■ Work to complete ■
Please reproduce the entries below exactly as they stand, but leave the pictures out.

Stored data:
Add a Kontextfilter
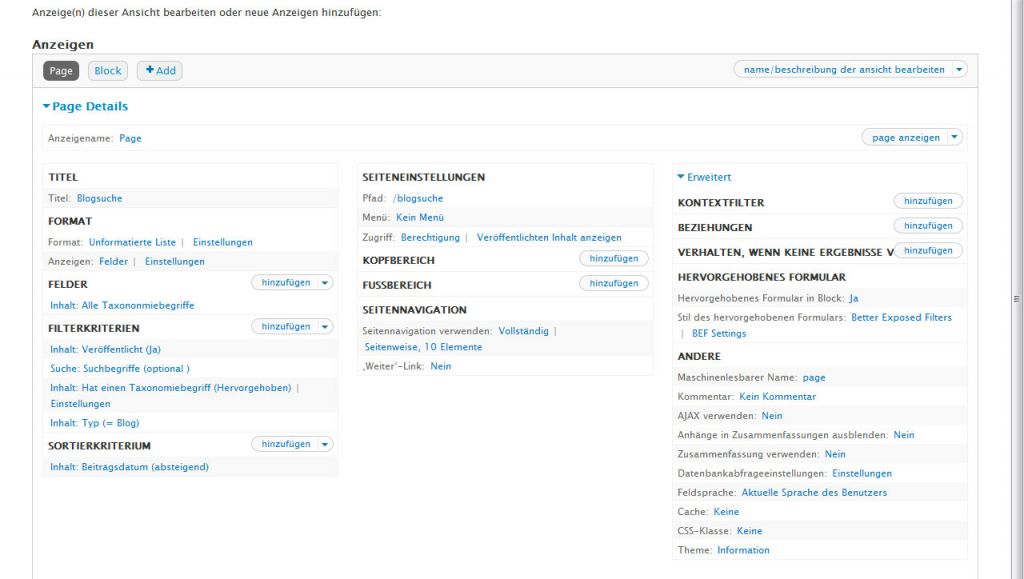The width and height of the screenshot is (1024, 579). [x=928, y=201]
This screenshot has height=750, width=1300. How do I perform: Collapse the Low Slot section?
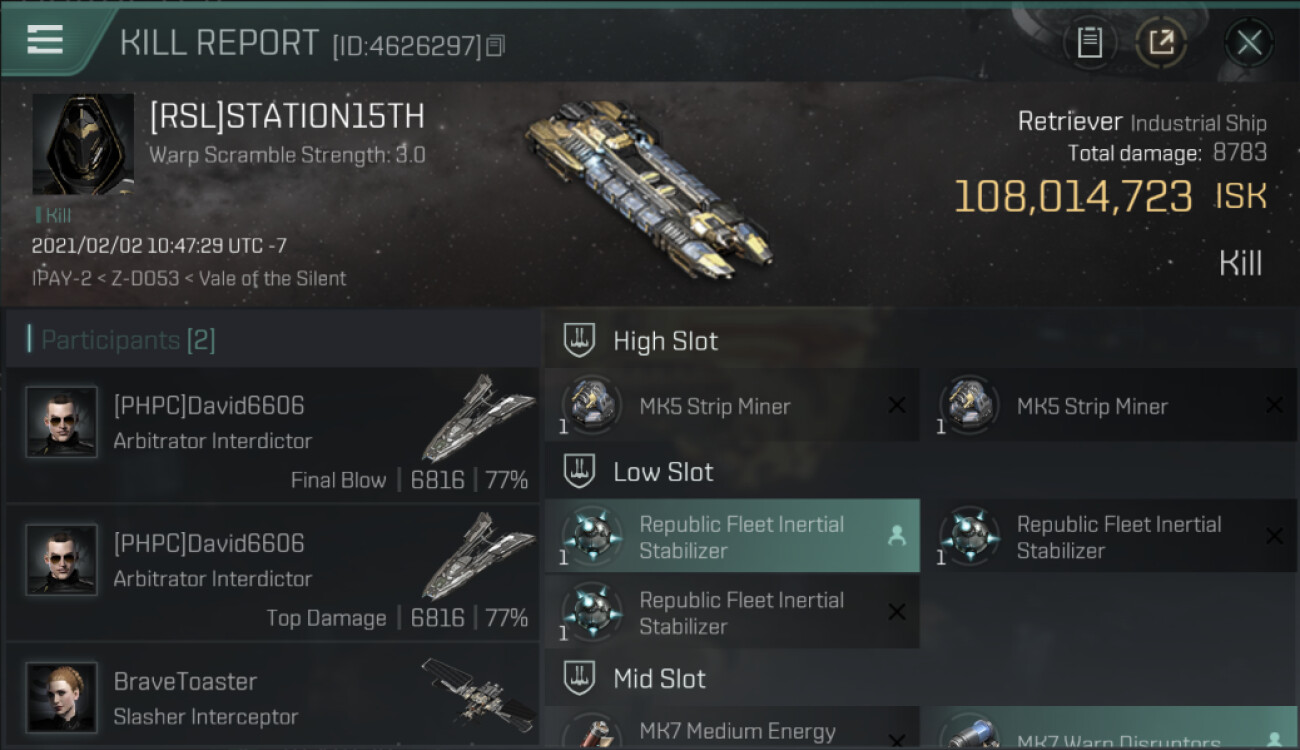click(x=580, y=472)
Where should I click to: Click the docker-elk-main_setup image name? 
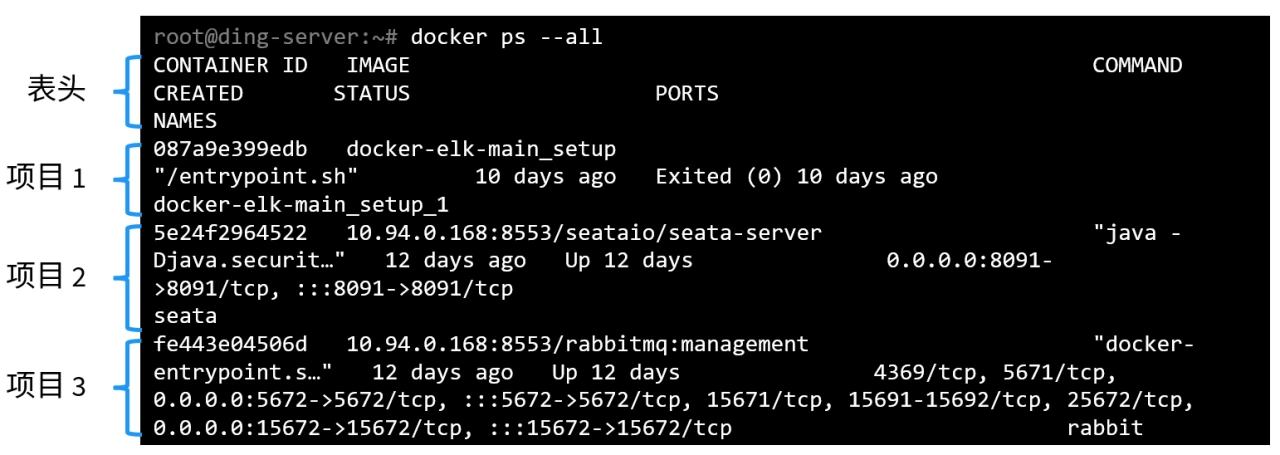[x=481, y=149]
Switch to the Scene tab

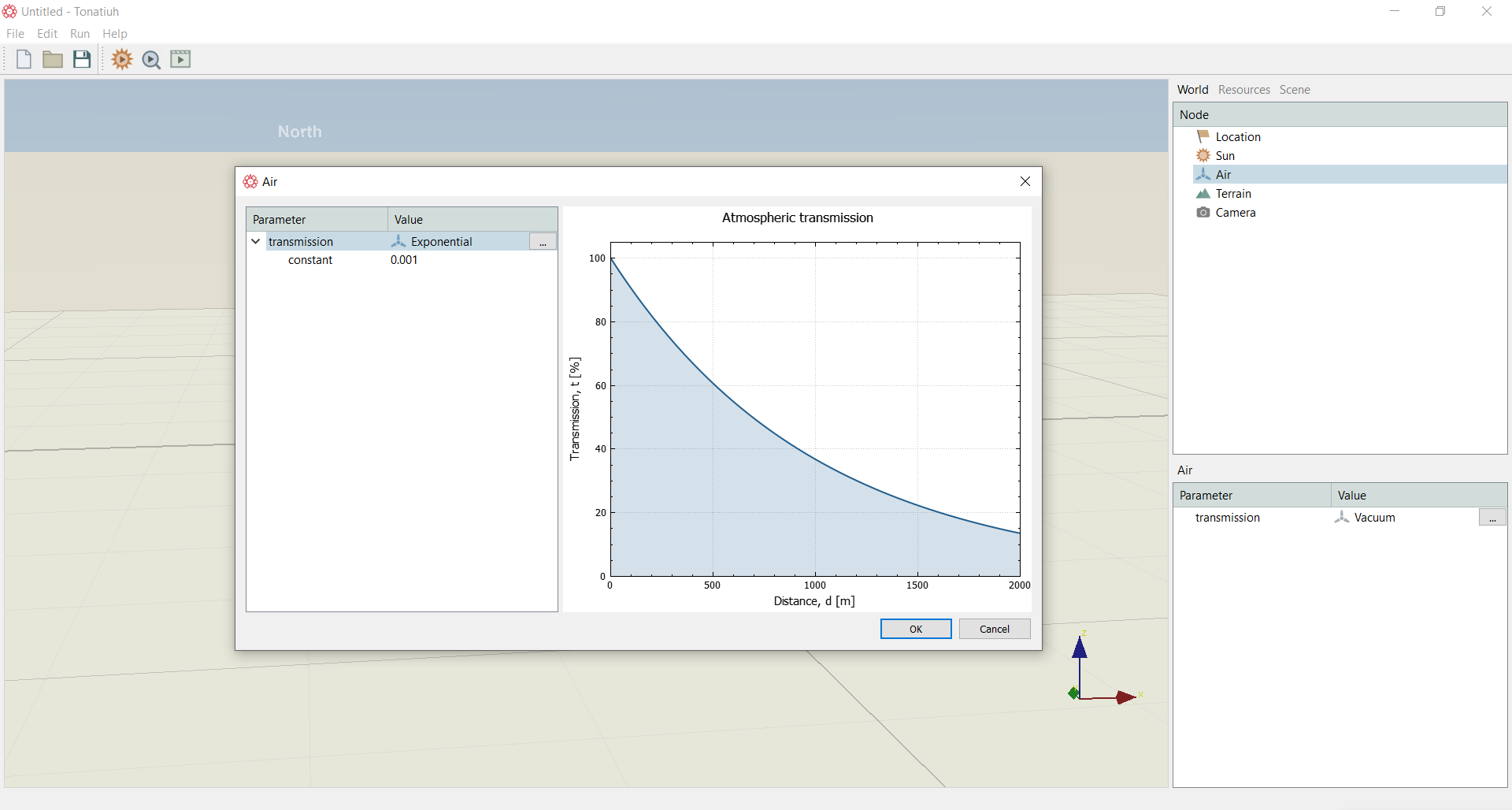point(1295,90)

■ Answer area ■
Add a Kontextfilter
The width and height of the screenshot is (1024, 579). [x=928, y=201]
This screenshot has height=750, width=1300. How do I perform: Collapse the Low Slot section?
click(x=580, y=472)
Where should I click to: Click the docker-elk-main_setup image name? 
[x=481, y=149]
Switch to the Scene tab

point(1295,90)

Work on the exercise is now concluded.